A total of five sets of experiments were conducted for this study. Three sets of experiments were conducted to examine the case wherein immiscible liquid is located within a lower-permeability unit. The porous-medium configuration was changed for each of these experiments to examine the impact of source-zone architecture on mass-flux and mass-removal behavior. For the first experiment (Lower-K-1), two rectangular lower-permeability zones, composed of 360-μm diameter and 172-μm diameter sand, respectively, were emplaced within a higher-permeability (724-μm diameter sand) matrix (see Figure 2). For the second experiment (Lower-K-2), immiscible liquid was located within three lenticular lower-permeability zones (360-μm) packed within a higher-permeability matrix (724-μm) (see Figure 3A). A third experiment (Lower-K-3) was conducted to examine the impact of source-zone length scale on mass flux and mass removal behavior. For this system, a single cubic lower-permeability zone (2.5-cm each side) composed of 360-μm sand was placed within a uniform packing of higher-permeability (724-μm) sand. A fourth experiment (Pool) was conducted to examine the case wherein greater-than-residual saturations of immiscible liquid reside within higher-permeability units adjacent to a lower-permeability unit. Three lenticular higher-permeability zones, composed of 724-μm diameter sand, were emplaced within a lower-permeability (360-μm) matrix (see Figure 3A). For this system, the immiscible liquid was injected into the designated zones during packing. Finally, a control experiment was conducted to characterize mass removal and associated mass flux reduction under conditions wherein mass removal was as ideal as possible. This would represent a system comprised of a homogeneous porous medium, uniform flow field, and a residual saturation of immiscible liquid distributed throughout the system. Dye and non-reactive tracer tests were conducted for each of the source-zone configurations to characterize the associated flow fields.

> _STORED ROWS_:
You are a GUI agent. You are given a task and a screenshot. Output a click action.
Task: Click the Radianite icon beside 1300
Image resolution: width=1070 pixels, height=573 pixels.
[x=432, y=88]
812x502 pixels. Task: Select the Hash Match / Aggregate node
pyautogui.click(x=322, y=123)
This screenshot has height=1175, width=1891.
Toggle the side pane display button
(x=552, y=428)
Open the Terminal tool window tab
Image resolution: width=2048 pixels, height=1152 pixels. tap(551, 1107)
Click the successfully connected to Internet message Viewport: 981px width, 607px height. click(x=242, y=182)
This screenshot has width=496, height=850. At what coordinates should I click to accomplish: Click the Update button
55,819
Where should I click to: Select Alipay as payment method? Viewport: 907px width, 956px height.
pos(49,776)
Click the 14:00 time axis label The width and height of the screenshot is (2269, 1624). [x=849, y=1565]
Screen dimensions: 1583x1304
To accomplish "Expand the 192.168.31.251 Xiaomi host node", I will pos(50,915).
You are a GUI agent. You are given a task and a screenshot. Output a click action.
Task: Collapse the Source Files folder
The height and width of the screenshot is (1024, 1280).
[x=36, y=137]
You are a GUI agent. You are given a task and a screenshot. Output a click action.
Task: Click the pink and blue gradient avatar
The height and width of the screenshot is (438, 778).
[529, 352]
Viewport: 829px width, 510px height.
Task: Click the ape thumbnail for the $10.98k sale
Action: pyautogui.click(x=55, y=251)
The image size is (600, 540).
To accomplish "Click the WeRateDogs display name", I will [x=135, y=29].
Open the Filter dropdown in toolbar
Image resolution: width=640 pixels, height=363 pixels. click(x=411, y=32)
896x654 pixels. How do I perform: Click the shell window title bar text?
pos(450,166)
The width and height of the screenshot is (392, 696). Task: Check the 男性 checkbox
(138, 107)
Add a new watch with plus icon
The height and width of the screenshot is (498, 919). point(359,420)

> _INSTRUCTION_: Reproduce the experimental design passage above in full, word for word.

> _ANSWER FOR THIS EXERCISE_:
A total of five sets of experiments were conducted for this study. Three sets of experiments were conducted to examine the case wherein immiscible liquid is located within a lower-permeability unit. The porous-medium configuration was changed for each of these experiments to examine the impact of source-zone architecture on mass-flux and mass-removal behavior. For the first experiment (Lower-K-1), two rectangular lower-permeability zones, composed of 360-μm diameter and 172-μm diameter sand, respectively, were emplaced within a higher-permeability (724-μm diameter sand) matrix (see Figure 2). For the second experiment (Lower-K-2), immiscible liquid was located within three lenticular lower-permeability zones (360-μm) packed within a higher-permeability matrix (724-μm) (see Figure 3A). A third experiment (Lower-K-3) was conducted to examine the impact of source-zone length scale on mass flux and mass removal behavior. For this system, a single cubic lower-permeability zone (2.5-cm each side) composed of 360-μm sand was placed within a uniform packing of higher-permeability (724-μm) sand. A fourth experiment (Pool) was conducted to examine the case wherein greater-than-residual saturations of immiscible liquid reside within higher-permeability units adjacent to a lower-permeability unit. Three lenticular higher-permeability zones, composed of 724-μm diameter sand, were emplaced within a lower-permeability (360-μm) matrix (see Figure 3A). For this system, the immiscible liquid was injected into the designated zones during packing. Finally, a control experiment was conducted to characterize mass removal and associated mass flux reduction under conditions wherein mass removal was as ideal as possible. This would represent a system comprised of a homogeneous porous medium, uniform flow field, and a residual saturation of immiscible liquid distributed throughout the system. Dye and non-reactive tracer tests were conducted for each of the source-zone configurations to characterize the associated flow fields.